# Directions for this task:
Copy out the rows word for word, from the line containing "Click the +55design logo" through the end of the rows, inclusive, and leave the pictures out of your copy.

# Given information:
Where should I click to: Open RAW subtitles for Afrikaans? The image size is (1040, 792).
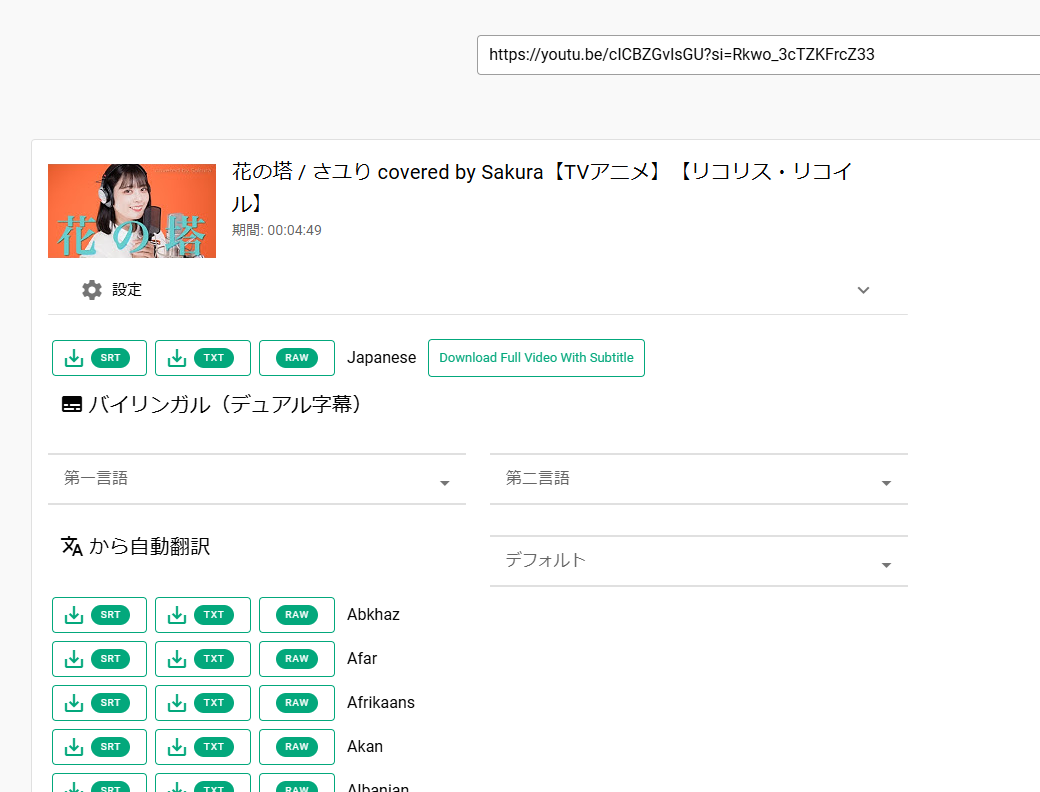296,703
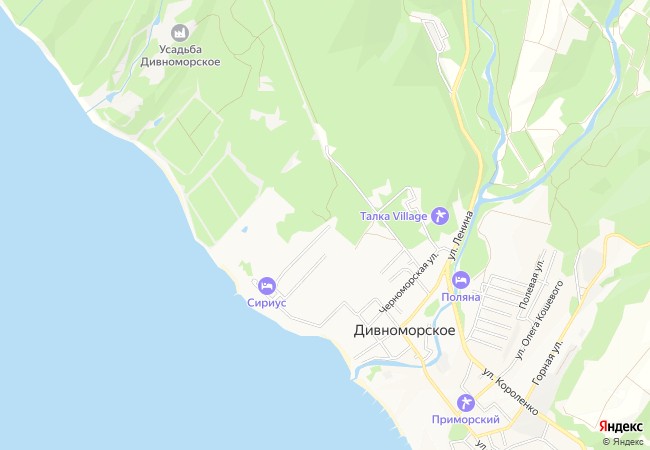Click the Поляна hotel bed icon
The width and height of the screenshot is (650, 450).
pos(461,281)
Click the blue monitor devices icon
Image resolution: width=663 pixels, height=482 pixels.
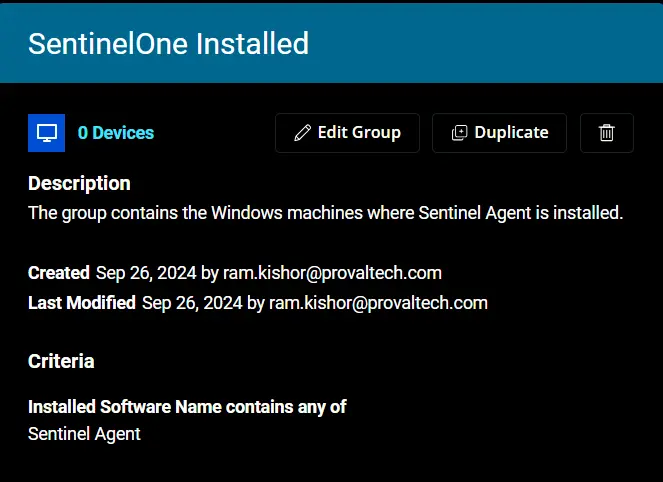(x=47, y=133)
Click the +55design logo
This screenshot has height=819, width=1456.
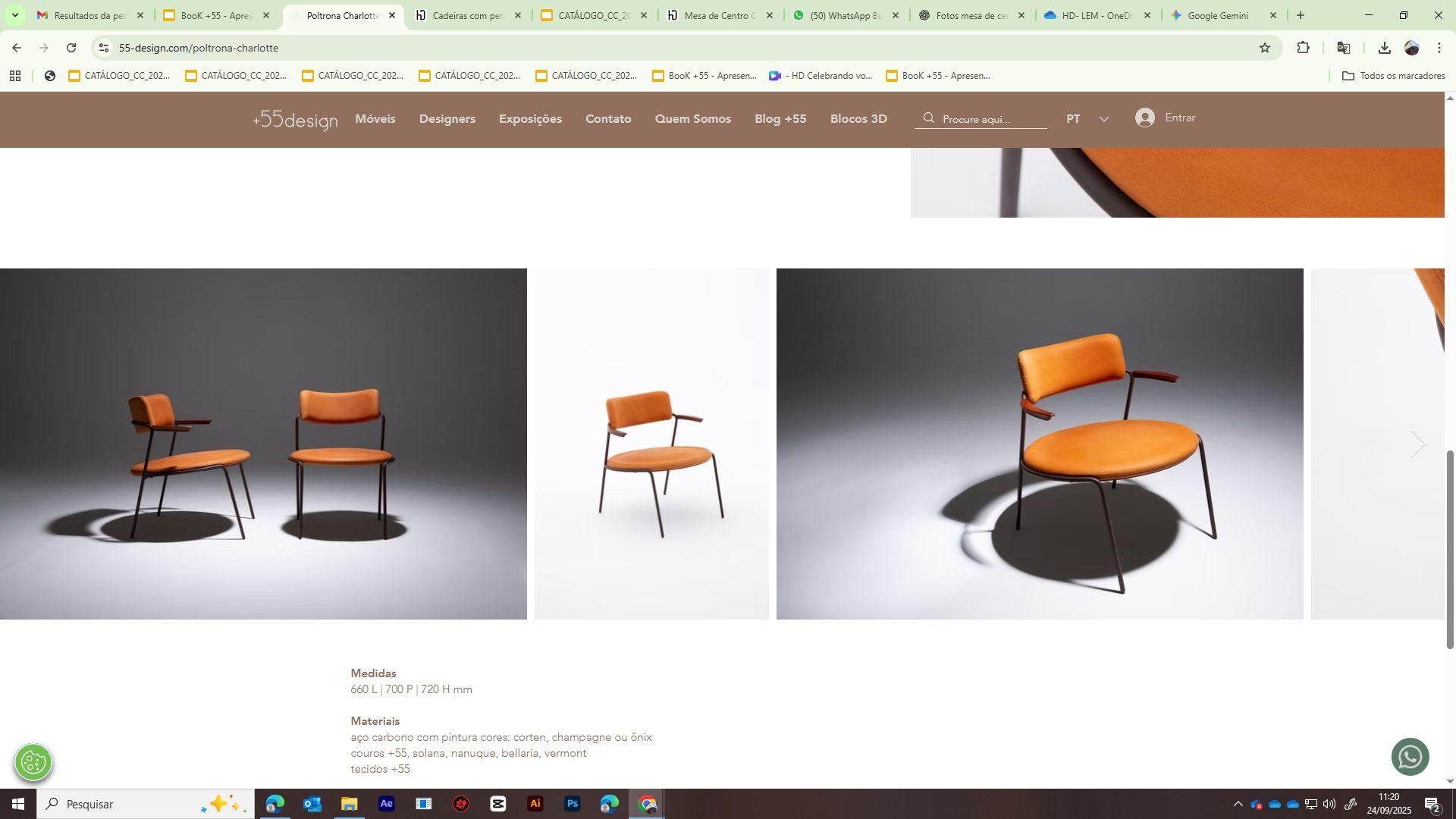295,120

# Output of the task:
Click the +55design logo
This screenshot has height=819, width=1456.
295,120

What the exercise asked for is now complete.